Note that from our god's eye view, we know exactly when each request arrives at the register. Unfortunately, clients don't enjoy such a luxury. A client only knows when it sends its request and when it receives the corresponding response. It doesn't know exactly when the request arrives at the register.

Let's take a closer look at an execution from the perspective of the clients and note something rather profound. We may not know when requests arrive at the register, but we can guess! That is, for each request, we can guess a time—between when the request is sent and when a response is received—that the request could have arrived at the register.

Play around with the following interactive visualization of an execution in which client a sends a w(3) request and then client b sends a r() request. You can click (and drag) on the thick colored bars to place your guess as to when each request arrived at the server.

In the previous execution, all of your guesses could have been correct. However, this is not always the case. Consider the following execution in which client a and client b concurrently issue write requests after which client a issues a read request. Note that some of your guesses cannot possibly be correct.

More specifically, any guess in which client b's w(8) request follows client a's w(2) request cannot possibly be correct because after both the writes, client a reads a value of 2. This means that even though we don't know exactly when the requests arrive at the register, we do know that the w(2) request must arrive after the w(8) request.

For read requests, note that we've shaded the value of the register red whenever the register's value is inconsistent with the value returned by the read request. For example, client a's read request above returns 2, so the final state of the register is shaded red whenever its value is anything other than 2 (e.g. 8).

If any of the registers in our execution are shaded red, then our guess can not possibly be correct. This is bad. If all of the registers are green, then our guess could be correct. This is good. Try to find a potentially correct guess for the following executions.

At this point, we've seen an execution in which all guesses were potentially correct. We've also seen a few executions in which some guesses were potentially correct and some were definitely incorrect. Now try to find a potentially correct guess for the following execution.

Alas, all guesses are incorrect; there is no potentially correct guess! That is, there does not exist a way for us to guess the moment that each request arrives at the register such that the guess is consistent with the responses of all the read requests. Thus, this execution could not have taken place with a register running on a single computer. Instead, we have deduced that the register must be replicated on multiple computers. In other words, we were able to distinguish the behavior of the register from the behavior of a register running on a single computer!

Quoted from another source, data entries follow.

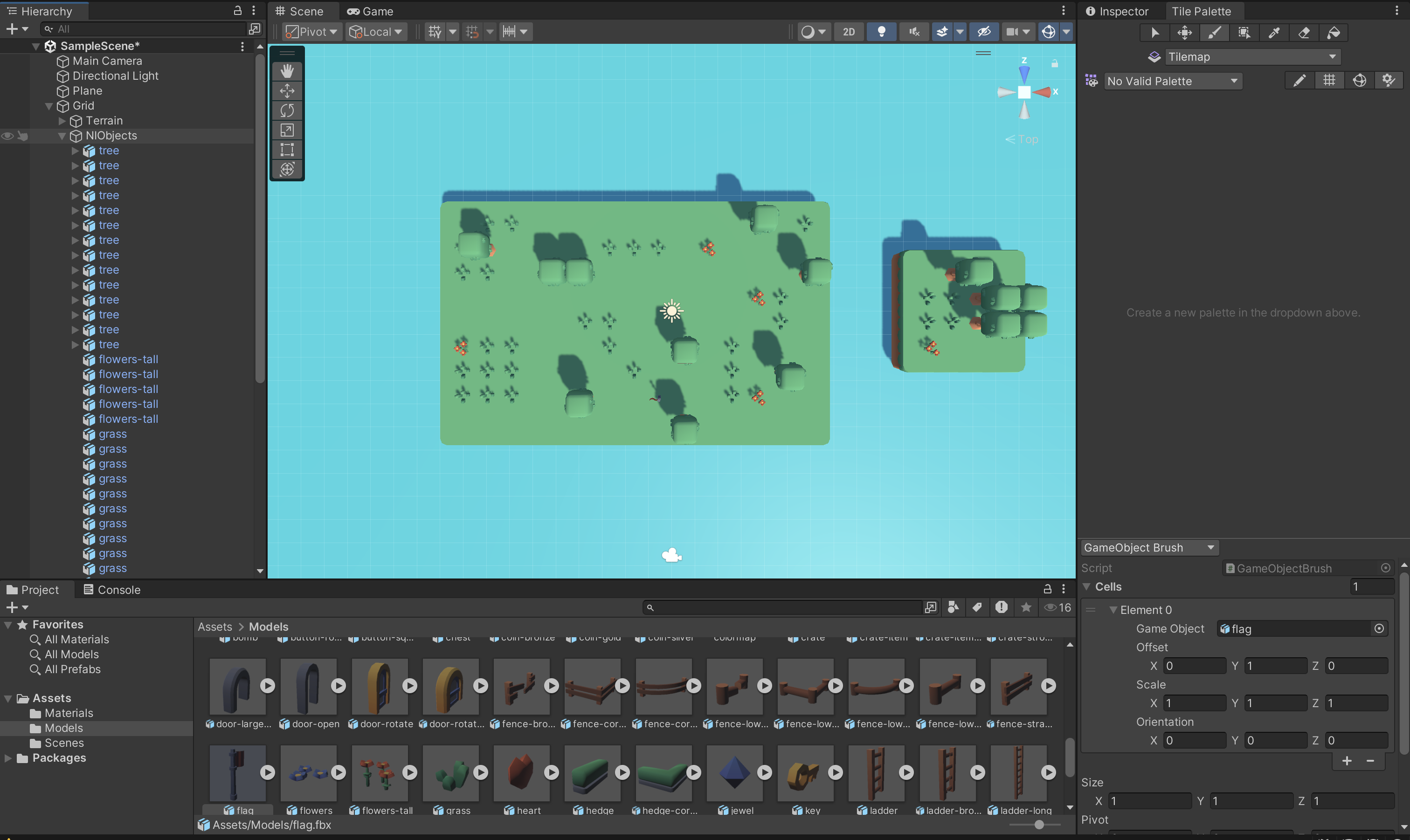
Task: Select the Tile Palette eraser tool
Action: (1304, 33)
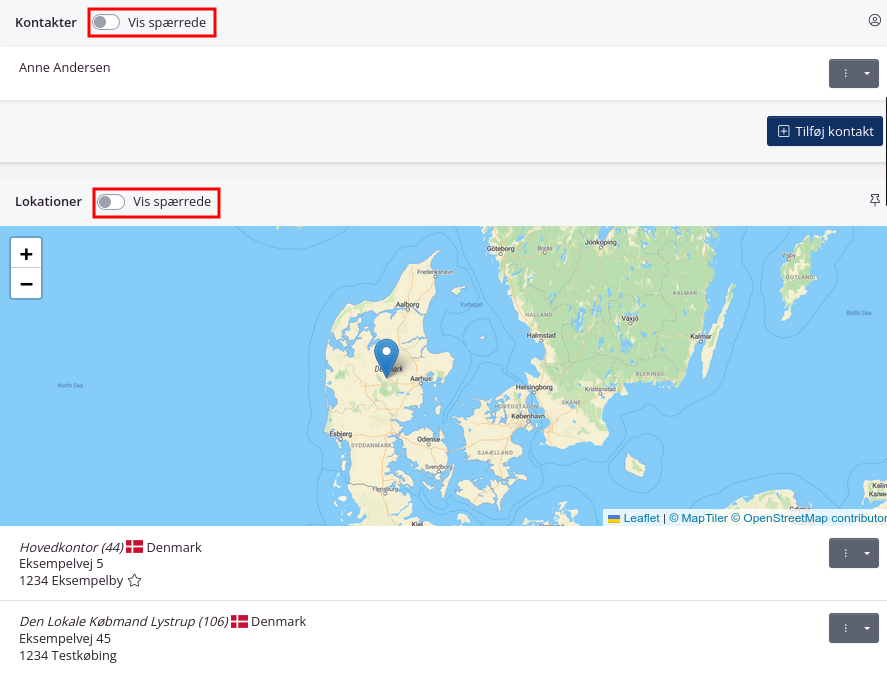Open the kebab menu for Anne Andersen

[x=845, y=72]
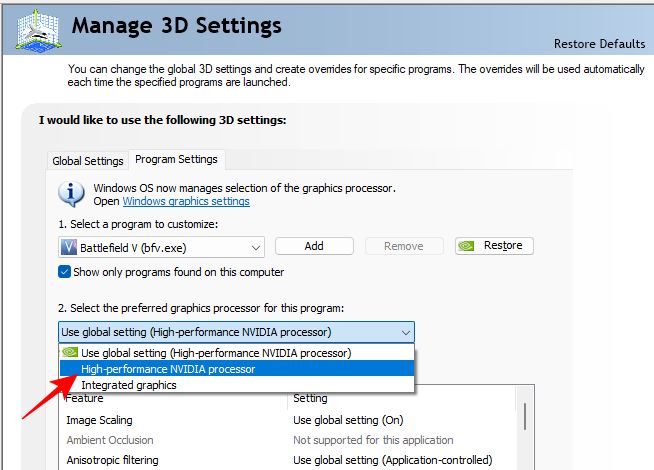654x470 pixels.
Task: Click the blue info icon beside Windows OS notice
Action: (x=71, y=193)
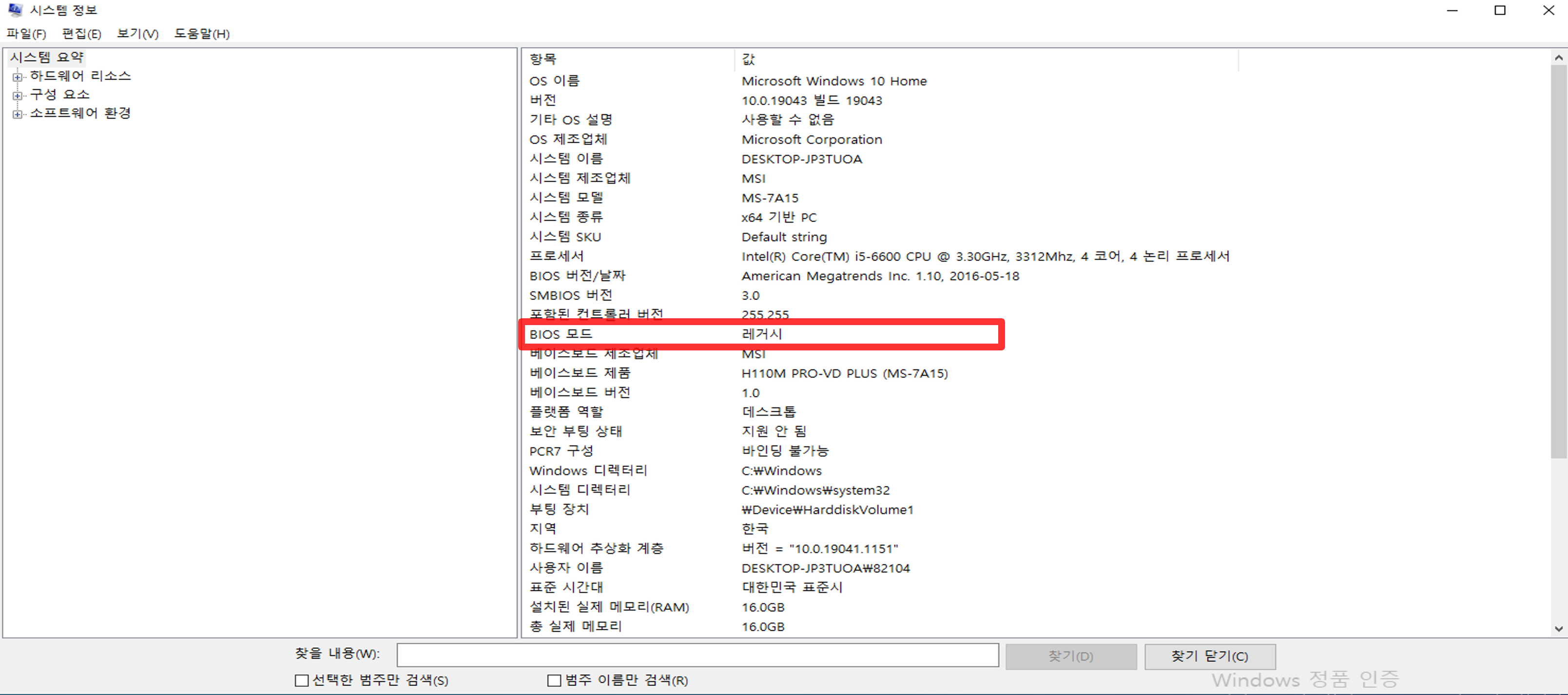Open the 편집(E) menu
Viewport: 1568px width, 695px height.
click(x=81, y=34)
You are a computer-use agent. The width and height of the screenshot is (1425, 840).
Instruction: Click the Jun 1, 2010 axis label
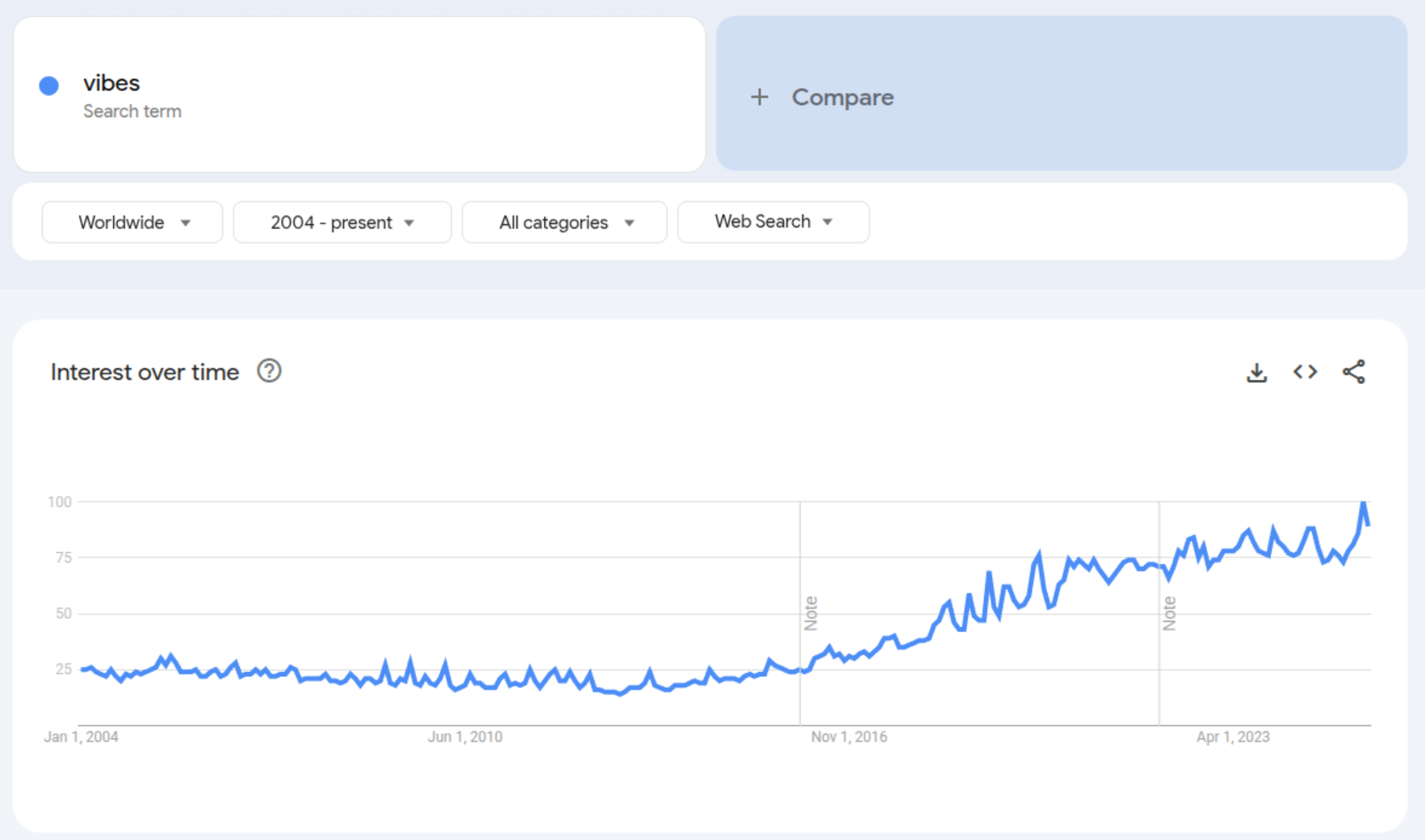(x=465, y=737)
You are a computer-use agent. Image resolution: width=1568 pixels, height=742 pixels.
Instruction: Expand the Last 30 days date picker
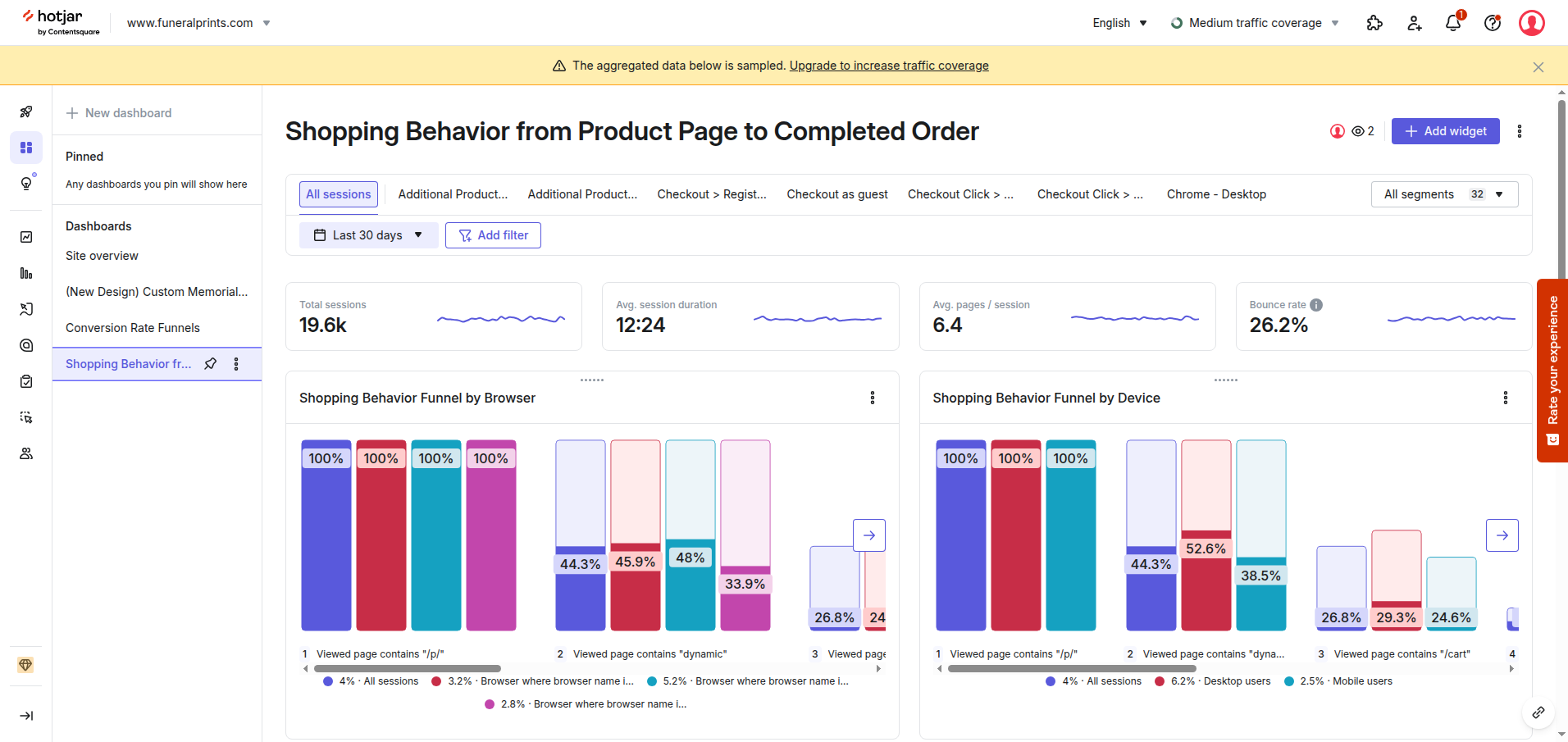click(x=367, y=234)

Surprise, this is linearizability!

For a given execution, if there exists a potentially correct guess, then we say the execution is linearizable. If all guesses are definitely incorrect, then we say the execution is not linearizable. Similarly, a linearizable register is one that only allows linearizable executions.

If a (potentially replicated) register is linearizable, then every interaction with it is indistinguishable from an interaction with a register running on a single computer in which the requests arrive at the single-computer register according to one of our potentially correct guesses. If a replicated register is not linearizable, then there are some interactions with it that could not possibly occur with a single-computer register.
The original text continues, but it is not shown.